Among holdings in which Fairholme Capital Management increased its stake was Genworth Financial (NYSE:GNW). It looks appealing with its forward P/E ratio near 8, well below its five-year average. Bulls like its selling off its wealth management business -- and that it may also exit the long-term care insurance business, too, if it doesn't win rate increases. (Genworth and John Hancock are the two big players left in the business.) Genworth has been cutting costs via downsizing, and is poised to benefit from a rebound in housing, as it insures mortgages. Some worry, though, that tightening lending standards may result in less need for its insurance. The company recently reported second-quarter net operating income up 93% over year-ago levels, but analysts had expected even better numbers.
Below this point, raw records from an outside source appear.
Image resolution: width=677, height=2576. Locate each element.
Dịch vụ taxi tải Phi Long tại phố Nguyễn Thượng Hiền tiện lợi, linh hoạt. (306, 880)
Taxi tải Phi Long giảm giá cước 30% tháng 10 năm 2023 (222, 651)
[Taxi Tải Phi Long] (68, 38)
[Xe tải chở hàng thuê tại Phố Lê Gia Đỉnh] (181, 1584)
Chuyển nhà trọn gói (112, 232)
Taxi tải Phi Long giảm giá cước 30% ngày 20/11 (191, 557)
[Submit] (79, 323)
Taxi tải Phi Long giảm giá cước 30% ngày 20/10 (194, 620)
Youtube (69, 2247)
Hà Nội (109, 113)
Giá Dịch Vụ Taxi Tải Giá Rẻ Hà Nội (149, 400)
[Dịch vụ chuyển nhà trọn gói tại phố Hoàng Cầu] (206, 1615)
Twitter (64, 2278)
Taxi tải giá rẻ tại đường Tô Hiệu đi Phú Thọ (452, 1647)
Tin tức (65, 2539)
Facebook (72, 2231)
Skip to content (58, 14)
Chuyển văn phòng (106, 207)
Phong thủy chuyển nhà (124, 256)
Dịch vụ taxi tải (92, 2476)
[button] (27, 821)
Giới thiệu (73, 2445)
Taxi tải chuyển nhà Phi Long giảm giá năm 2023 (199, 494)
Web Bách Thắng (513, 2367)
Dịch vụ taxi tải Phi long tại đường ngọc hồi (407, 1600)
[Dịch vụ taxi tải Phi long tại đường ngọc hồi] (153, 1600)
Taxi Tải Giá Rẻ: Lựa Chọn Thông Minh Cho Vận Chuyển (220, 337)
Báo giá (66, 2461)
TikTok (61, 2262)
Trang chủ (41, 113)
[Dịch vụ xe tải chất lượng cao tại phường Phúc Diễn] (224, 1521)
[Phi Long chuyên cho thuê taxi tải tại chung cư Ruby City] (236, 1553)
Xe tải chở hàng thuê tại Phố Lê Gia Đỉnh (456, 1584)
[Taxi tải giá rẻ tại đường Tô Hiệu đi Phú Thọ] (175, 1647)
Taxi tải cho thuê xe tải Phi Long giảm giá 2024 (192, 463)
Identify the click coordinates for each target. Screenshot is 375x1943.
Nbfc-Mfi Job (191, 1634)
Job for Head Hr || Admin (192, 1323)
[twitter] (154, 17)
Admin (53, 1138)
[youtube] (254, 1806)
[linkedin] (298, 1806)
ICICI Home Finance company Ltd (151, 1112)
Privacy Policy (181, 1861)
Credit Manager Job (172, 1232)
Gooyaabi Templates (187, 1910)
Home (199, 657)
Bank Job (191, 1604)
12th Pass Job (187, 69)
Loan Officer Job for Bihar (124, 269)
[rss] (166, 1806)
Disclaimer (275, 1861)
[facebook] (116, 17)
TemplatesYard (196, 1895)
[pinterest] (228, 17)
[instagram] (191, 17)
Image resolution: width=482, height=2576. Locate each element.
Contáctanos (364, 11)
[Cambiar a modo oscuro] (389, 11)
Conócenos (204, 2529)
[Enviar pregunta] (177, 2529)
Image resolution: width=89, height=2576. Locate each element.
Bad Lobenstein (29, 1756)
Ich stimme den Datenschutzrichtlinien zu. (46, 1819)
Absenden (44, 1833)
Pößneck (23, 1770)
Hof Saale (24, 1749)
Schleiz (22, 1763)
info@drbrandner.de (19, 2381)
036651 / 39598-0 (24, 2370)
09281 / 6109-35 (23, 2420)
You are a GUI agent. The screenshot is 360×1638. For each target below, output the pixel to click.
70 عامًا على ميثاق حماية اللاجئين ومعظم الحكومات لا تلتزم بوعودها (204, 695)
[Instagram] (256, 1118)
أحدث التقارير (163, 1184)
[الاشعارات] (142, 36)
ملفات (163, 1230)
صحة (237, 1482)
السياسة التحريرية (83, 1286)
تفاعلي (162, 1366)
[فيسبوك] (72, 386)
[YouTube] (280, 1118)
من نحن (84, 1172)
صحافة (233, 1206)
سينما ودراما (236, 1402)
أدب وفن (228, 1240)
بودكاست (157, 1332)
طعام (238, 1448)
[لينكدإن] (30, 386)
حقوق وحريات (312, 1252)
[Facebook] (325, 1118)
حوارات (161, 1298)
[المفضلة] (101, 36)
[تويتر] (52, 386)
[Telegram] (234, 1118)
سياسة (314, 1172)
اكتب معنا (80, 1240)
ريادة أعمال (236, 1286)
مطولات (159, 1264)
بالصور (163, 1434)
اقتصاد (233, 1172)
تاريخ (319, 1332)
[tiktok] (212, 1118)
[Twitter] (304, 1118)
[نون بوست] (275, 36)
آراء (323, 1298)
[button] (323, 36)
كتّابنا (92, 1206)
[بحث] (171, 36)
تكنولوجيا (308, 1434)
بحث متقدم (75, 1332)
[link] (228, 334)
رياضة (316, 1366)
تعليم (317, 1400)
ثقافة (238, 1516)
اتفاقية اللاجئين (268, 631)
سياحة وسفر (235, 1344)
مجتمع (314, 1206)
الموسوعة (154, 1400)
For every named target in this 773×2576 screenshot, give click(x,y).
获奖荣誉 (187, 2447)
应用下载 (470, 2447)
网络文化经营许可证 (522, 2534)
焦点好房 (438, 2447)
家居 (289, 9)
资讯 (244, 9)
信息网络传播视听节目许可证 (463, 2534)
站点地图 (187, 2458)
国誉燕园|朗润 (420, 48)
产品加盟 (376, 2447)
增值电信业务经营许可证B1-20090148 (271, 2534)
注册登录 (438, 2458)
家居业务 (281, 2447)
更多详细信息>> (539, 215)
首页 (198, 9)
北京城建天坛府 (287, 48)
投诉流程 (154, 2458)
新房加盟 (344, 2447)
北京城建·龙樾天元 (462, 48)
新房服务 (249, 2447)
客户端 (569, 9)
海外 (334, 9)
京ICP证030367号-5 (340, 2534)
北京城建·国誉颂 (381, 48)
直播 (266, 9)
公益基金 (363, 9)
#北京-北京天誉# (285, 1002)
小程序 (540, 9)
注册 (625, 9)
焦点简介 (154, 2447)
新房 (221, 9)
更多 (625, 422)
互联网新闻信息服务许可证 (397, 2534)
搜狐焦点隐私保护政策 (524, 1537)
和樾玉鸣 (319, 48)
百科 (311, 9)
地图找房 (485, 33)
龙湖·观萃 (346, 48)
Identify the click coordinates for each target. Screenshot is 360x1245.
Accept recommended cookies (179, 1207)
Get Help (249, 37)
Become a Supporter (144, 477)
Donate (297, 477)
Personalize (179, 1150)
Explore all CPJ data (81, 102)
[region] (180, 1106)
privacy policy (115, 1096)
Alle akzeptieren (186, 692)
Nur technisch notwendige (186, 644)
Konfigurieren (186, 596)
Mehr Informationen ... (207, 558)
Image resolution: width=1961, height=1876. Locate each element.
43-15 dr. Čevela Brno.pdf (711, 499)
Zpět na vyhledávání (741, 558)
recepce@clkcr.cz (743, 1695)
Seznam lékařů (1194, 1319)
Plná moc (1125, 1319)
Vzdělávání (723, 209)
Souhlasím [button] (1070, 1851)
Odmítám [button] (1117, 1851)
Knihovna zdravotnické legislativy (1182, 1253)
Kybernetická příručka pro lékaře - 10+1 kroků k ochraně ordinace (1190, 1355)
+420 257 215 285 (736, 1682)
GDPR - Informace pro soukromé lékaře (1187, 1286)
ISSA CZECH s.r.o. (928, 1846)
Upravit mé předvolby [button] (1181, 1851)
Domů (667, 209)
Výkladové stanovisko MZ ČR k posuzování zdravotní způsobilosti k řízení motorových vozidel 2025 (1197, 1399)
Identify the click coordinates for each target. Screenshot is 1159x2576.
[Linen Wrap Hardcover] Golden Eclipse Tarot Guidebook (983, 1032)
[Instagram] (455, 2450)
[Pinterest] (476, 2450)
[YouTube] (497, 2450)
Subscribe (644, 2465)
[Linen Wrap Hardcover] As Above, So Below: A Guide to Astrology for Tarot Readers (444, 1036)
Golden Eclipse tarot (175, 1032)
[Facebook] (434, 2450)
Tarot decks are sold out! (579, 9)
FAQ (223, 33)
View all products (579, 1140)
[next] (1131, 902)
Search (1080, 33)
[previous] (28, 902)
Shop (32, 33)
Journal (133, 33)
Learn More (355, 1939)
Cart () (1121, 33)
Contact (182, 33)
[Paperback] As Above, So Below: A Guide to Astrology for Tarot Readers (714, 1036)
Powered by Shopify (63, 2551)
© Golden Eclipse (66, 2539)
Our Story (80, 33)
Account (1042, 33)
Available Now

Fairholme Capital Management reduced its stake in lots of companies, including Chesapeake Energy (NYSE:CHK) and Berkshire Hathaway. Chesapeake is finally under new management, and has been shedding assets to help it pay down debt while also aiming to boost production. (The new management is also shedding some old management.) It's poised to profit from rising natural gas prices. And some big investors, such as Carl Icahn, are bullish on it. Icahn recently boosted his stake in the company to 10%. Icahn is an activist investor who often agitates for changes at companies, including at Chesapeake.

About a dozen of the portfolio's holdings were left essentially unchanged. These include Leucadia National, which recently merged with Jefferies Group. In June, Jefferies reported a 27% drop in fixed-income trading revenue, reflecting a lackluster bond market. Still, Leucadia has its fans, who like its valuation, among other things. (The stock's forward P/E was recently below 6.) The company's second quarter featured revenue up 55%.

Finally, Fairholme's biggest closed positions included MBIA (NYSE:MBI) and Canadian Natural Resources. MBIA has an even lower forward P/E than Leucadia, recently at 3.4, and has been enjoying some lucrative time spent in courtrooms, such as with a court decision against Bank of America. MBIA has some exposure to Detroit's debt, though, and some see it not resuming former growth rates despite its improving condition. The company's second quarter featured a net loss, vs. a net profit a year ago.

We should never blindly copy any investor's moves, no matter how talented the investor. But it can be useful to keep an eye on what smart folks are doing. 13-F forms can be great places to find intriguing candidates for our portfolios.